Read more about vaccine availability from KXAN’s investigates team.
Parents concerned about children
In a report released in October, researchers from Northeastern, Harvard, Rutgers and Northwestern universities found in a 50-state survey that parental concerns around the vaccination had increased “significantly” from June to September 2021. Concerns over long-term effects and whether the vaccine has been tested enough were also considered.
“The risk-reward profile someone has in their head for themselves, of what they’ll do for themselves, is a different paradigm than what they have for a small child,” Andrew Gardner, a Travis County parent, explained to KXAN last year.
Now, more than a month after vaccines were approved for kids older than 5, health leaders are asking parents to protect their kids by getting them vaccinated as early indications suggest omicron more heavily impacts children.
“There’s so much information out there — they’re just trying to understand what is right because they are making decisions for their child. So I still get a lot of questions from the parents,” said Dr. Meena Iyer, Chief Medical Officer at Dell Children’s Medical Center in Austin and the Vice Chair of Clinical Affairs at UT Austin, Dell Medical School.

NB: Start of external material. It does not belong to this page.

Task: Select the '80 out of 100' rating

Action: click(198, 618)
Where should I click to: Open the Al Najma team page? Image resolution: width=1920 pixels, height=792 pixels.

Dell Children’s pediatricians and health care experts teamed up recently for a public education campaign encouraging parents to get eligible children vaccinated against COVID saying it’s safe and side effects are rare.
Read more about parents’ concerns getting their kids vaccinated and why health experts say it’s safe in this article.
Last year an Austin mom talked to KXAN about how difficult it was to get her adult children vaccinated against COVID-19. Both her daughter and son, who lived out of state, had latched onto misinformation they found online, she told us.
“They just don’t hear it,” she said. “I just pray that somebody can give me some language or some website or something that I can point them to really drive them home.”
Meanwhile, in a preliminary survey released by Austin Public Health in September, APH showed that of the roughly 340 respondents, all of which had eventually decided to get vaccinated against COVID-19, more than 55% said they were not sure the vaccine is safe. Just under 49% said they were concerned about side effects.
Austin Public Health told us its biggest message is, “choose a vaccine not a ventilator.” They’ve been pushing that message since vaccines became available earlier this year.
The Center for Disease Control and Prevention has a number of suggestions for having constructive conversations with someone in your life who is unwilling to get vaccinated.
They recommend asking open-ended questions about the person’s concerns and truly listening. Is there a way to connect that person with their physician or a trusted love one that can address those concerns specifically?
“I think the primary thing is listen. Lead with listening first, understand their concerns and then have an open and honest conversation about the risk,” Dr. Ogechika Alozie, a member of the Texas Medical Association COVID-19 Task Force, told KXAN.
The CDC also recommends helping that person find their “why” instead of their “why not.” Do they want to travel more easily, visit at-risk family? Help connect them to a reason to get vaccinated, instead of focusing on why they shouldn’t.